## Task to complete:
Please return each of the entries below word for word, with no changes.

## Data to use:
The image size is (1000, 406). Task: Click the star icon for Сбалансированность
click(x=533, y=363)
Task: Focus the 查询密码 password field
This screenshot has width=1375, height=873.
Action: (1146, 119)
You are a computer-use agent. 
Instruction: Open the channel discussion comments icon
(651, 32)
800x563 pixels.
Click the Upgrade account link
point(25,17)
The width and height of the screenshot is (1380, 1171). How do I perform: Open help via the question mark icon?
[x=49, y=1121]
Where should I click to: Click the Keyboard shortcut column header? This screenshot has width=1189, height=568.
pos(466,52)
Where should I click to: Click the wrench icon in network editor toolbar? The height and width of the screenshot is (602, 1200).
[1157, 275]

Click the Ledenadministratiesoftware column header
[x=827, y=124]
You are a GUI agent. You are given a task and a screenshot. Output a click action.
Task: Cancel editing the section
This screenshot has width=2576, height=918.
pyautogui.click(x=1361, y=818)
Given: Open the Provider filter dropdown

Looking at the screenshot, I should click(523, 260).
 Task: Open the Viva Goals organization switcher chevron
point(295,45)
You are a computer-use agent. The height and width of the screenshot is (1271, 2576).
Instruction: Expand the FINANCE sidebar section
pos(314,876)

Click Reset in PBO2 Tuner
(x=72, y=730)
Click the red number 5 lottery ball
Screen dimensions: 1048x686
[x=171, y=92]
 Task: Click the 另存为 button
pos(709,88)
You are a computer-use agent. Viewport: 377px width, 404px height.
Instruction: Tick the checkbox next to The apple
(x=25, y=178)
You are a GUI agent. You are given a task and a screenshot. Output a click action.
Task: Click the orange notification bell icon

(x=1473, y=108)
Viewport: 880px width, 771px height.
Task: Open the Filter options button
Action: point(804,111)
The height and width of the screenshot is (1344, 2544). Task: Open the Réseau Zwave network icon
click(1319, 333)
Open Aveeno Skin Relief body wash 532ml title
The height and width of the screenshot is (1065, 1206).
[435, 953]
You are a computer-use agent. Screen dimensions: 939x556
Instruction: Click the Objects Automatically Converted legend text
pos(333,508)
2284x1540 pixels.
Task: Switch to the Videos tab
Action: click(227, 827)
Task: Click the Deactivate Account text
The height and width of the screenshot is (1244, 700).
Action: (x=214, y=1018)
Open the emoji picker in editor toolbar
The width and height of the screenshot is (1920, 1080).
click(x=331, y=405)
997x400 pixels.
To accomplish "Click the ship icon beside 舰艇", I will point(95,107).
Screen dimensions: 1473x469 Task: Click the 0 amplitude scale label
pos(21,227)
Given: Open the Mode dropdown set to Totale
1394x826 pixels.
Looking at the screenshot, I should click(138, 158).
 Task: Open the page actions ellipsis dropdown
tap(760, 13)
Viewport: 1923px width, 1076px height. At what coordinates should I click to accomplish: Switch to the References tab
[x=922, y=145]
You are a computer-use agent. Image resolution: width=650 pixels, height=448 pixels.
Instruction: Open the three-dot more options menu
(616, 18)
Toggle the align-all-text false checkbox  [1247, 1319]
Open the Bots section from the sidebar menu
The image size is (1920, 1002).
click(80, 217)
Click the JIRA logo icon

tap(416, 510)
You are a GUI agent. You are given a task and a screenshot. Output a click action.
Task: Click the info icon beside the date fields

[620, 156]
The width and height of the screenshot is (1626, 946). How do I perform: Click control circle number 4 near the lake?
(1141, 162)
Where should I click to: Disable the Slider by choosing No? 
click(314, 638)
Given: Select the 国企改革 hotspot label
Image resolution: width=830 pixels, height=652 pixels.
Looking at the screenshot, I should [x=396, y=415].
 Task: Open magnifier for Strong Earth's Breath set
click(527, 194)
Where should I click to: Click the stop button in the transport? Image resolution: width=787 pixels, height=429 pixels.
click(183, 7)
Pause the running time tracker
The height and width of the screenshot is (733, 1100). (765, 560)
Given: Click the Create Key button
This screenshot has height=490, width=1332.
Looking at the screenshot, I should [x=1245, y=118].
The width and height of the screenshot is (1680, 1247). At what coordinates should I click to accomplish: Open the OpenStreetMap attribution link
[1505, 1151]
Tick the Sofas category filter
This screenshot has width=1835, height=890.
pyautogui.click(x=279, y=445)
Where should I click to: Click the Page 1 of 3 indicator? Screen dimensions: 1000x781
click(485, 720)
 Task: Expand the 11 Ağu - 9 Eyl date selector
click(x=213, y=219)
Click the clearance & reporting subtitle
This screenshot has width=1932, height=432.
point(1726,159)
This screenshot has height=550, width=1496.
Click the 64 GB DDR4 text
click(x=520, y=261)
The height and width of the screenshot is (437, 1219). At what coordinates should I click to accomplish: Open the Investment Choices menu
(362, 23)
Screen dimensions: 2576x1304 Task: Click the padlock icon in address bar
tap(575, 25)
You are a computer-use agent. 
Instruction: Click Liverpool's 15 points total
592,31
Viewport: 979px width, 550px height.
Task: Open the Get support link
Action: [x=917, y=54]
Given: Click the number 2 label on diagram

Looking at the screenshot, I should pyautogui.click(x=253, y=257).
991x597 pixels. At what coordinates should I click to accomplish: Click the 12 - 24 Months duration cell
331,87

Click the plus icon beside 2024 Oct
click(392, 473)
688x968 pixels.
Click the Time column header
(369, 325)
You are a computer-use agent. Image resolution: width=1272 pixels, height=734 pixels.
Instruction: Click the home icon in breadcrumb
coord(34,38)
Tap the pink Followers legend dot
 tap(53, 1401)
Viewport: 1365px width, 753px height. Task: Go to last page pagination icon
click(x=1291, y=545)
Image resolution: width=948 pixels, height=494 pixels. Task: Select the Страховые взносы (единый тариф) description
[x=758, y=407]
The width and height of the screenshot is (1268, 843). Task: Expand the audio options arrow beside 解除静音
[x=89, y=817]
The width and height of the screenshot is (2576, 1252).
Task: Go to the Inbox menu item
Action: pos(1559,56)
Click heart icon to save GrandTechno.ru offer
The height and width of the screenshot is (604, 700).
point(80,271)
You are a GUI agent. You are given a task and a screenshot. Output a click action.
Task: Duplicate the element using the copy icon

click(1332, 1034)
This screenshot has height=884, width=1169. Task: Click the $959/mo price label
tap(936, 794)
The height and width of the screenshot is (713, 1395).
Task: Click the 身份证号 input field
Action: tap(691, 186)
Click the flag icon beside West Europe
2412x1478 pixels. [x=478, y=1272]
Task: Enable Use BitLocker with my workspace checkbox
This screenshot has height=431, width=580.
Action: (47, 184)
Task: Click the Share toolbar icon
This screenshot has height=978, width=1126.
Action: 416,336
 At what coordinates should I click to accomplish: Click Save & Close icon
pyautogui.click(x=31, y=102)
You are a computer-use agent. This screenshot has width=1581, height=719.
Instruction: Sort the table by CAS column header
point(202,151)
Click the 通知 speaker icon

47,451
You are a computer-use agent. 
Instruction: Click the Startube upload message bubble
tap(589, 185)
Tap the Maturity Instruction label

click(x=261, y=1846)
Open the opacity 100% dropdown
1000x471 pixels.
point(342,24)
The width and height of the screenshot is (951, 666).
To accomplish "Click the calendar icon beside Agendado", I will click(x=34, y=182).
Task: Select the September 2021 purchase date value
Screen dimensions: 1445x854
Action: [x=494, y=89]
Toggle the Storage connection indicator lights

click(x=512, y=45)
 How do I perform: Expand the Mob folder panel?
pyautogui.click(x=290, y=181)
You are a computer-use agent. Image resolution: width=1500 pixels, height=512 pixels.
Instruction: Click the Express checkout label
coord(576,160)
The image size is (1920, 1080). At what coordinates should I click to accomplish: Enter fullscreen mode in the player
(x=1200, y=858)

## Final answer:
The image size is (1000, 406). Task: Click the star icon for Сбалансированность
click(x=533, y=363)
Task: Focus the 查询密码 password field
This screenshot has width=1375, height=873.
Action: (1146, 119)
You are a computer-use agent. 
Instruction: Open the channel discussion comments icon
(651, 32)
800x563 pixels.
Click the Upgrade account link
point(25,17)
The width and height of the screenshot is (1380, 1171). How do I perform: Open help via the question mark icon?
[x=49, y=1121]
Where should I click to: Click the Keyboard shortcut column header? This screenshot has width=1189, height=568.
pos(466,52)
Where should I click to: Click the wrench icon in network editor toolbar? The height and width of the screenshot is (602, 1200).
[1157, 275]

Click the Ledenadministratiesoftware column header
[x=827, y=124]
You are a GUI agent. You are given a task and a screenshot. Output a click action.
Task: Cancel editing the section
This screenshot has width=2576, height=918.
pyautogui.click(x=1361, y=818)
Given: Open the Provider filter dropdown

Looking at the screenshot, I should click(523, 260).
 Task: Open the Viva Goals organization switcher chevron
point(295,45)
You are a computer-use agent. The height and width of the screenshot is (1271, 2576).
Instruction: Expand the FINANCE sidebar section
pos(314,876)

Click Reset in PBO2 Tuner
(x=72, y=730)
Click the red number 5 lottery ball
Screen dimensions: 1048x686
[x=171, y=92]
 Task: Click the 另存为 button
pos(709,88)
You are a computer-use agent. Viewport: 377px width, 404px height.
Instruction: Tick the checkbox next to The apple
(x=25, y=178)
You are a GUI agent. You are given a task and a screenshot. Output a click action.
Task: Click the orange notification bell icon

(x=1473, y=108)
Viewport: 880px width, 771px height.
Task: Open the Filter options button
Action: point(804,111)
The height and width of the screenshot is (1344, 2544). Task: Open the Réseau Zwave network icon
click(1319, 333)
Open Aveeno Skin Relief body wash 532ml title
The height and width of the screenshot is (1065, 1206).
[435, 953]
You are a computer-use agent. Screen dimensions: 939x556
Instruction: Click the Objects Automatically Converted legend text
pos(333,508)
2284x1540 pixels.
Task: Switch to the Videos tab
Action: click(227, 827)
Task: Click the Deactivate Account text
The height and width of the screenshot is (1244, 700).
Action: (x=214, y=1018)
Open the emoji picker in editor toolbar
The width and height of the screenshot is (1920, 1080).
click(x=331, y=405)
997x400 pixels.
To accomplish "Click the ship icon beside 舰艇", I will point(95,107).
Screen dimensions: 1473x469 Task: Click the 0 amplitude scale label
pos(21,227)
Given: Open the Mode dropdown set to Totale
1394x826 pixels.
Looking at the screenshot, I should click(138, 158).
 Task: Open the page actions ellipsis dropdown
tap(760, 13)
Viewport: 1923px width, 1076px height. At what coordinates should I click to accomplish: Switch to the References tab
[x=922, y=145]
You are a computer-use agent. Image resolution: width=650 pixels, height=448 pixels.
Instruction: Open the three-dot more options menu
(616, 18)
Toggle the align-all-text false checkbox  [1247, 1319]
Open the Bots section from the sidebar menu
The image size is (1920, 1002).
click(80, 217)
Click the JIRA logo icon

tap(416, 510)
You are a GUI agent. You are given a task and a screenshot. Output a click action.
Task: Click the info icon beside the date fields

[620, 156]
The width and height of the screenshot is (1626, 946). How do I perform: Click control circle number 4 near the lake?
(1141, 162)
Where should I click to: Disable the Slider by choosing No? 
click(314, 638)
Given: Select the 国企改革 hotspot label
Image resolution: width=830 pixels, height=652 pixels.
Looking at the screenshot, I should [x=396, y=415].
 Task: Open magnifier for Strong Earth's Breath set
click(527, 194)
Where should I click to: Click the stop button in the transport? Image resolution: width=787 pixels, height=429 pixels.
click(183, 7)
Pause the running time tracker
The height and width of the screenshot is (733, 1100). (765, 560)
Given: Click the Create Key button
This screenshot has height=490, width=1332.
Looking at the screenshot, I should [x=1245, y=118].
The width and height of the screenshot is (1680, 1247). At what coordinates should I click to accomplish: Open the OpenStreetMap attribution link
[1505, 1151]
Tick the Sofas category filter
This screenshot has width=1835, height=890.
pyautogui.click(x=279, y=445)
Where should I click to: Click the Page 1 of 3 indicator? Screen dimensions: 1000x781
click(485, 720)
 Task: Expand the 11 Ağu - 9 Eyl date selector
click(x=213, y=219)
Click the clearance & reporting subtitle
This screenshot has width=1932, height=432.
point(1726,159)
This screenshot has height=550, width=1496.
Click the 64 GB DDR4 text
click(x=520, y=261)
The height and width of the screenshot is (437, 1219). At what coordinates should I click to accomplish: Open the Investment Choices menu
(362, 23)
Screen dimensions: 2576x1304 Task: Click the padlock icon in address bar
tap(575, 25)
You are a computer-use agent. 
Instruction: Click Liverpool's 15 points total
592,31
Viewport: 979px width, 550px height.
Task: Open the Get support link
Action: [x=917, y=54]
Given: Click the number 2 label on diagram

Looking at the screenshot, I should pyautogui.click(x=253, y=257).
991x597 pixels. At what coordinates should I click to accomplish: Click the 12 - 24 Months duration cell
331,87

Click the plus icon beside 2024 Oct
click(392, 473)
688x968 pixels.
Click the Time column header
(369, 325)
You are a computer-use agent. Image resolution: width=1272 pixels, height=734 pixels.
Instruction: Click the home icon in breadcrumb
coord(34,38)
Tap the pink Followers legend dot
 tap(53, 1401)
Viewport: 1365px width, 753px height. Task: Go to last page pagination icon
click(x=1291, y=545)
Image resolution: width=948 pixels, height=494 pixels. Task: Select the Страховые взносы (единый тариф) description
[x=758, y=407]
The width and height of the screenshot is (1268, 843). Task: Expand the audio options arrow beside 解除静音
[x=89, y=817]
The width and height of the screenshot is (2576, 1252).
Task: Go to the Inbox menu item
Action: pos(1559,56)
Click heart icon to save GrandTechno.ru offer
The height and width of the screenshot is (604, 700).
point(80,271)
You are a GUI agent. You are given a task and a screenshot. Output a click action.
Task: Duplicate the element using the copy icon

click(1332, 1034)
This screenshot has height=884, width=1169. Task: Click the $959/mo price label
tap(936, 794)
The height and width of the screenshot is (713, 1395).
Task: Click the 身份证号 input field
Action: tap(691, 186)
Click the flag icon beside West Europe
2412x1478 pixels. [x=478, y=1272]
Task: Enable Use BitLocker with my workspace checkbox
This screenshot has height=431, width=580.
Action: (47, 184)
Task: Click the Share toolbar icon
This screenshot has height=978, width=1126.
Action: 416,336
 At what coordinates should I click to accomplish: Click Save & Close icon
pyautogui.click(x=31, y=102)
You are a computer-use agent. This screenshot has width=1581, height=719.
Instruction: Sort the table by CAS column header
point(202,151)
Click the 通知 speaker icon

47,451
You are a computer-use agent. 
Instruction: Click the Startube upload message bubble
tap(589, 185)
Tap the Maturity Instruction label

click(x=261, y=1846)
Open the opacity 100% dropdown
1000x471 pixels.
point(342,24)
The width and height of the screenshot is (951, 666).
To accomplish "Click the calendar icon beside Agendado", I will click(x=34, y=182).
Task: Select the September 2021 purchase date value
Screen dimensions: 1445x854
Action: [x=494, y=89]
Toggle the Storage connection indicator lights

click(x=512, y=45)
 How do I perform: Expand the Mob folder panel?
pyautogui.click(x=290, y=181)
You are a computer-use agent. Image resolution: width=1500 pixels, height=512 pixels.
Instruction: Click the Express checkout label
coord(576,160)
The image size is (1920, 1080). At what coordinates should I click to accomplish: Enter fullscreen mode in the player
(x=1200, y=858)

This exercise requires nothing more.